Material for this exercise:

## Begin

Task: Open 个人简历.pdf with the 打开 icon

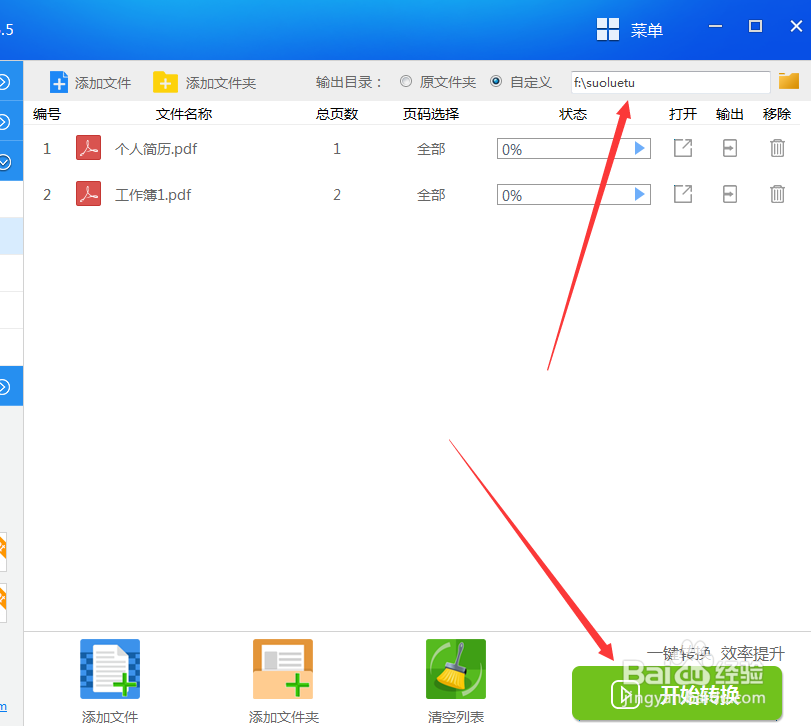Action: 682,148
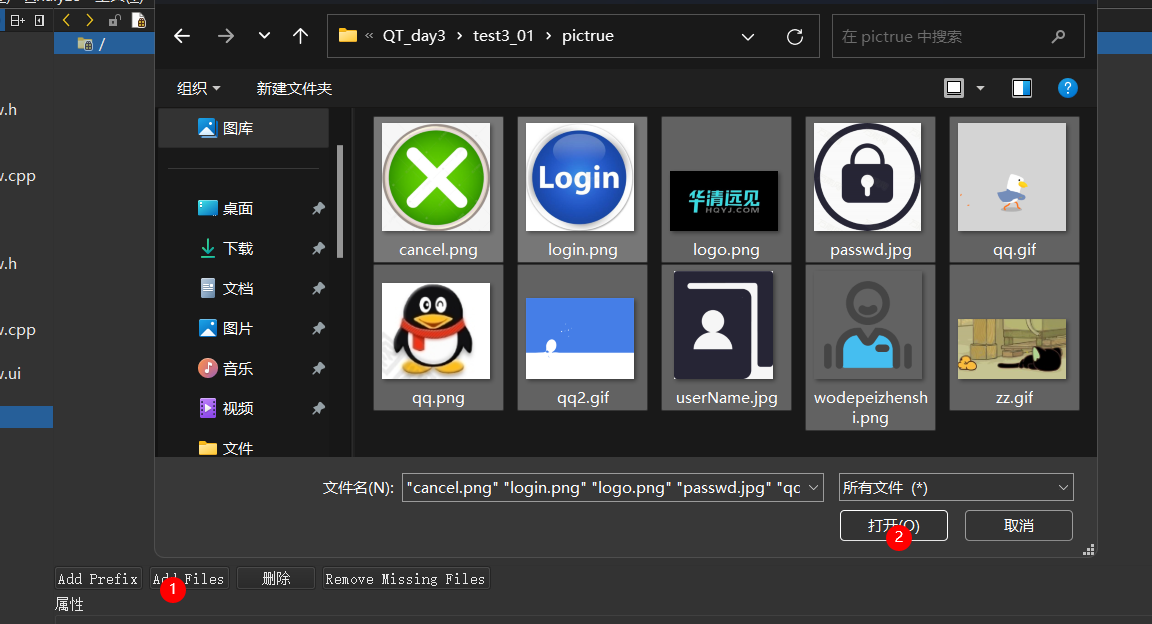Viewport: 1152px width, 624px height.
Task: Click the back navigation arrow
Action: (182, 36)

## End
## Begin

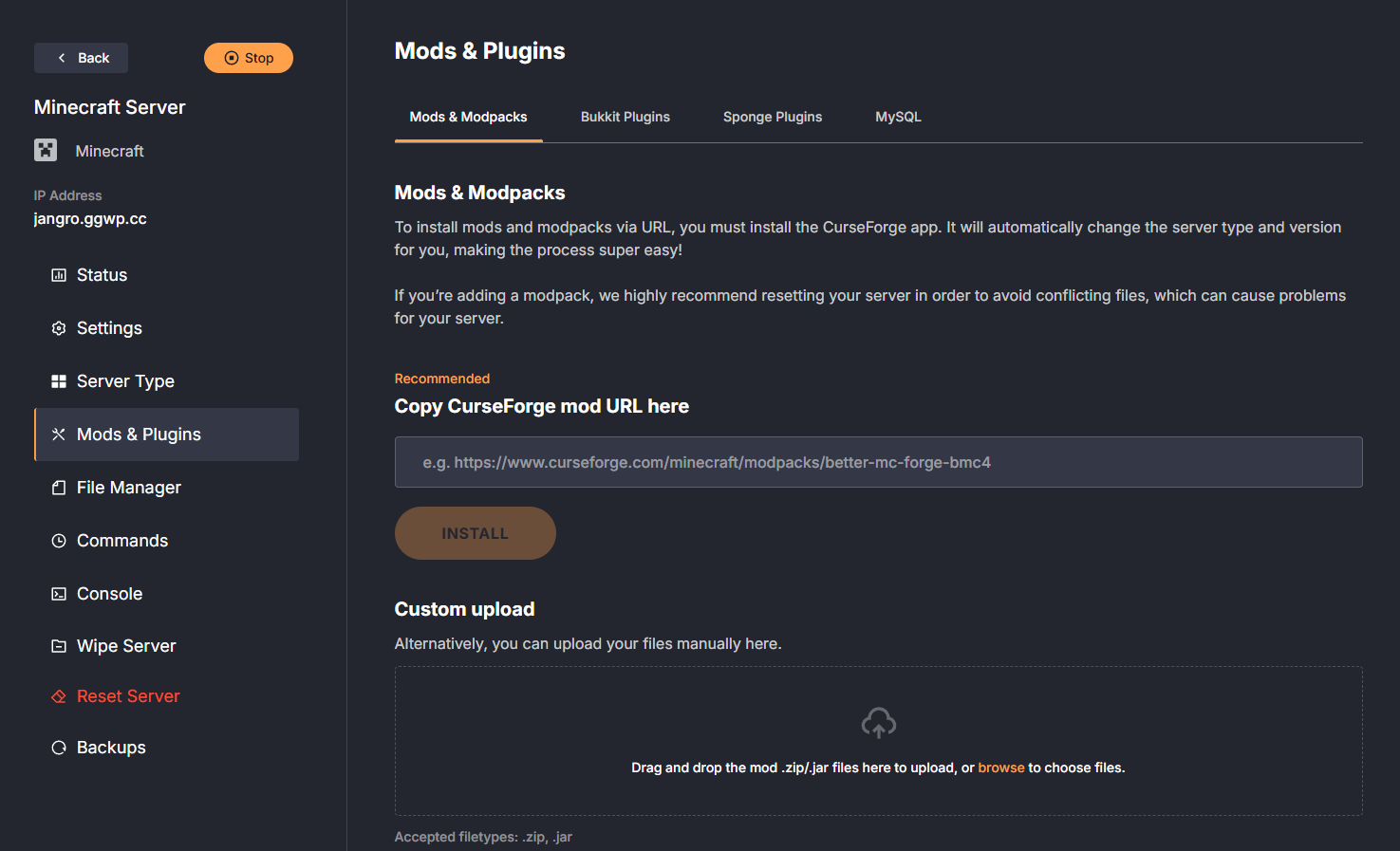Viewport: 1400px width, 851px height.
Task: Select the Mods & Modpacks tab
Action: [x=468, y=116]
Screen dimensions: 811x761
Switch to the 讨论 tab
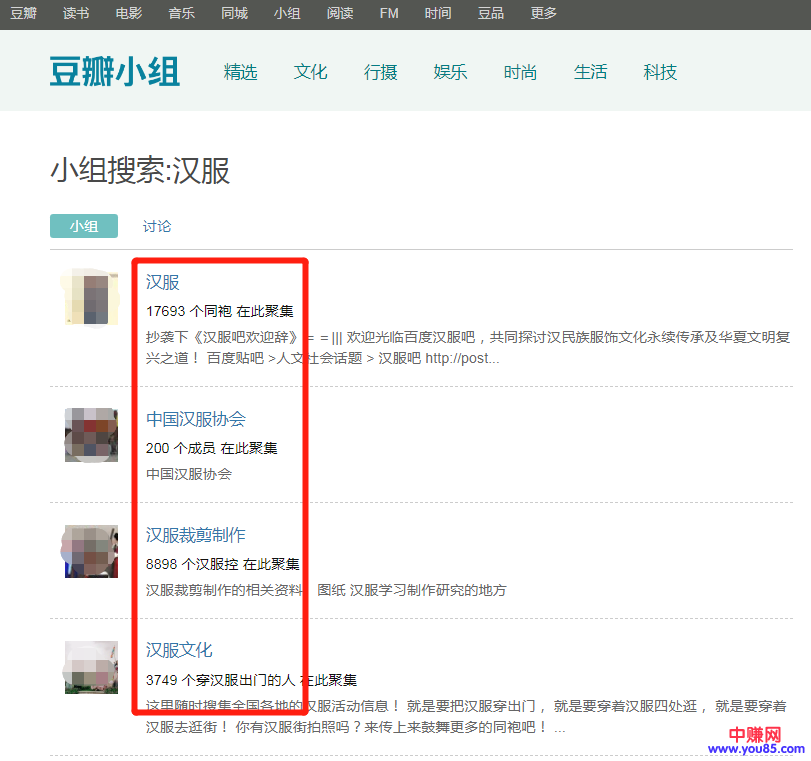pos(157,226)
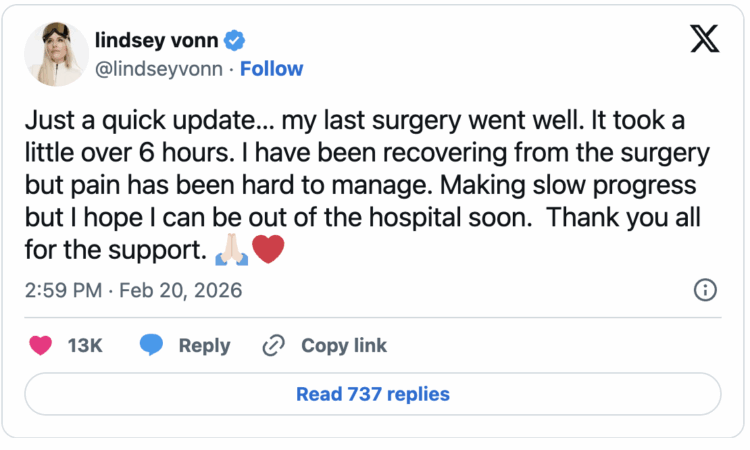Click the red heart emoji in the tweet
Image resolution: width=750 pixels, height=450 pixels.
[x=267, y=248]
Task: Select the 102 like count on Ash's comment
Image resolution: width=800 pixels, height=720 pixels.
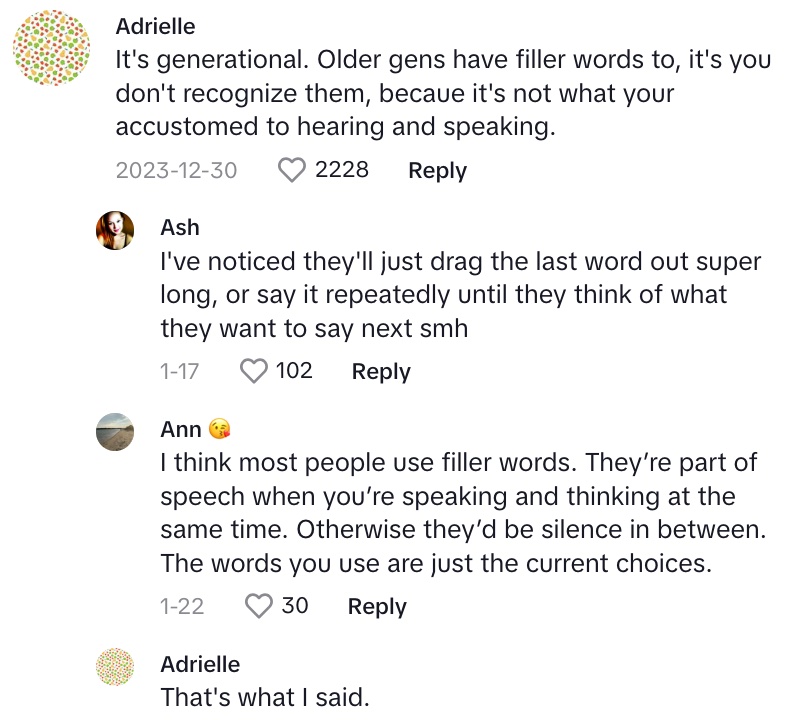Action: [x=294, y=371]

## End
## Begin

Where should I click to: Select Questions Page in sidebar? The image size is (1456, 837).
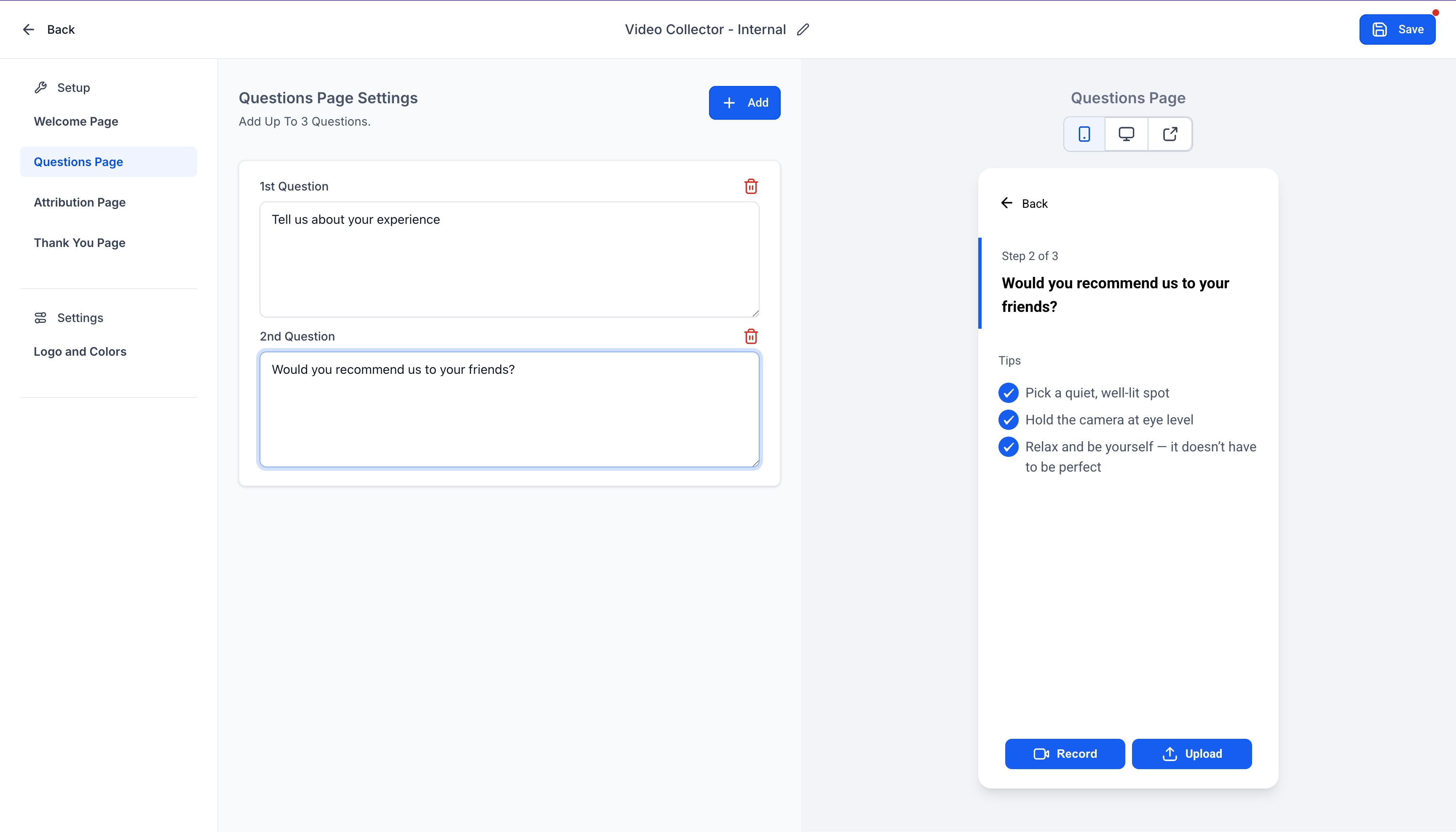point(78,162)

## End

Problem statement: Reproduce the part of the listing that opens with the line containing "Viewport: 1400px width, 851px height." and closes with the line containing "Action: [x=294, y=371]", swapping "like count" for "reply count" and keeping everything else the same. Omit the pictures from your answer.

Response to this exercise:
Viewport: 1400px width, 851px height.
Task: Select the Mods & Modpacks tab
Action: [x=468, y=116]
Screen dimensions: 811x761
Switch to the 讨论 tab
pos(157,226)
Click the red heart emoji in the tweet
Image resolution: width=750 pixels, height=450 pixels.
[x=267, y=248]
Task: Select the 102 reply count on Ash's comment
Image resolution: width=800 pixels, height=720 pixels.
Action: [x=294, y=371]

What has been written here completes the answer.